start Data to process
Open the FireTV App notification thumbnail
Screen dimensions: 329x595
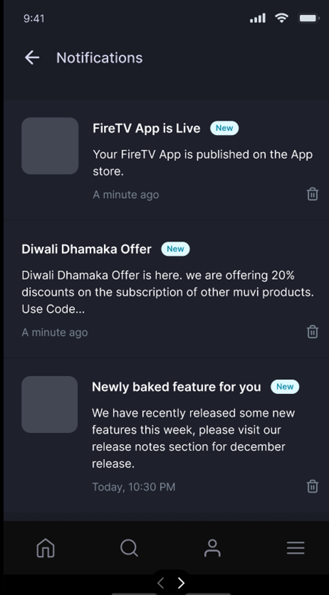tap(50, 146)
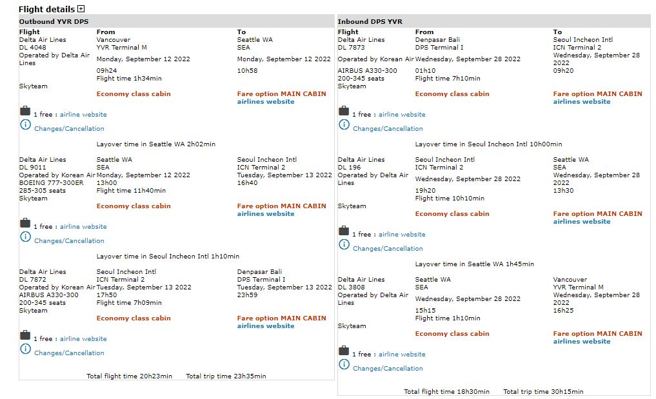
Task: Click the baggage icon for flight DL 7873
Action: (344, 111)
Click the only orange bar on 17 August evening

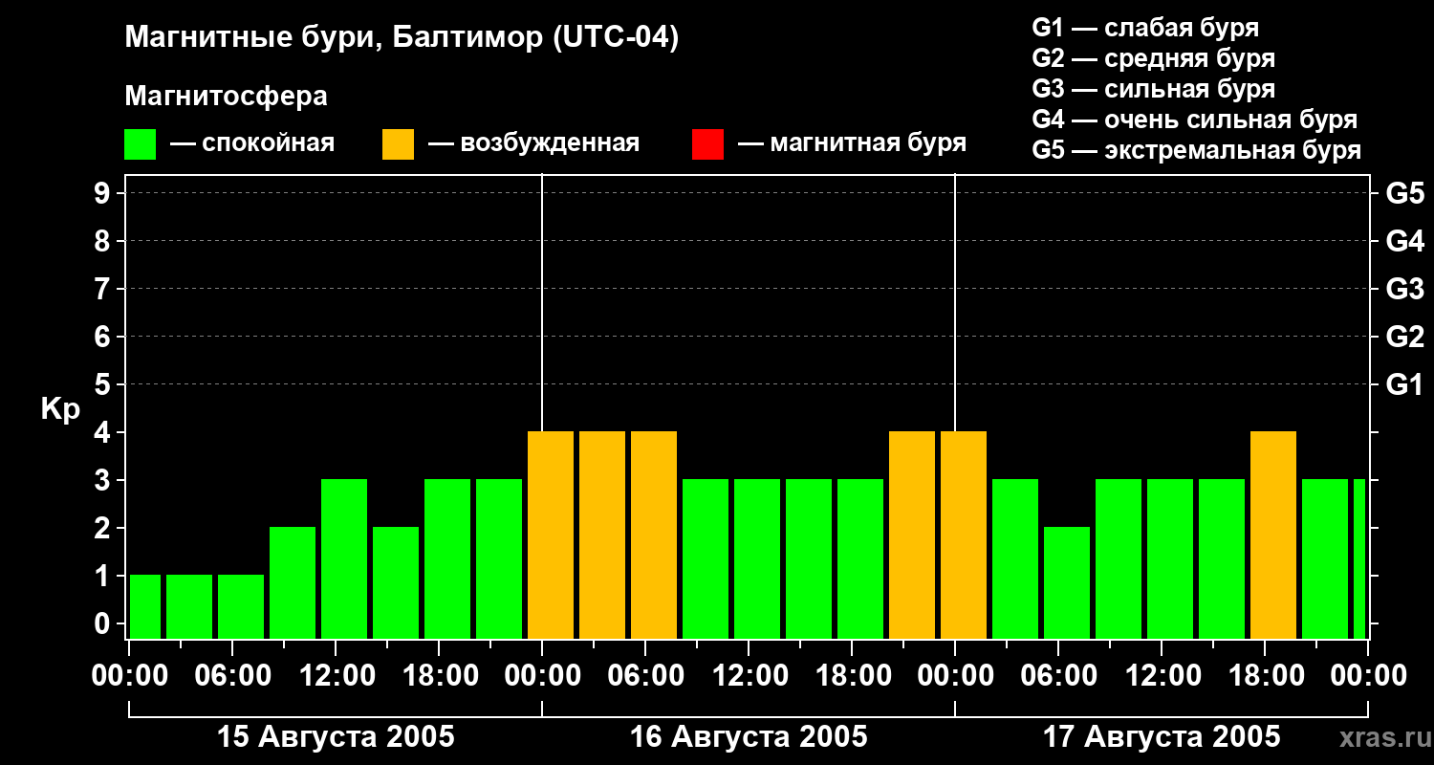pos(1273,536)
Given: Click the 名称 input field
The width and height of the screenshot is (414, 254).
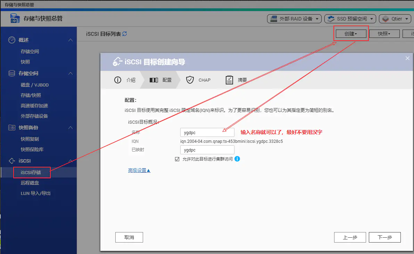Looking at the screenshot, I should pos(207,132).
end Data to process
start Data to process
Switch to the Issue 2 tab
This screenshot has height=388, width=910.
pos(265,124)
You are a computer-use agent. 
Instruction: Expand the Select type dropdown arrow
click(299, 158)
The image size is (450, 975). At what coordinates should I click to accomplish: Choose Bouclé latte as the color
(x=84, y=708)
end Data to process
In the lines from the one containing "Switch to the Issue 2 tab" through the one containing "(x=84, y=708)", switch "dropdown" to "drop-down" and give back only those lines, with everything else unchanged.

Switch to the Issue 2 tab
This screenshot has height=388, width=910.
pos(265,124)
You are a computer-use agent. 
Instruction: Expand the Select type drop-down arrow
click(299, 158)
The image size is (450, 975). At what coordinates should I click to accomplish: Choose Bouclé latte as the color
(x=84, y=708)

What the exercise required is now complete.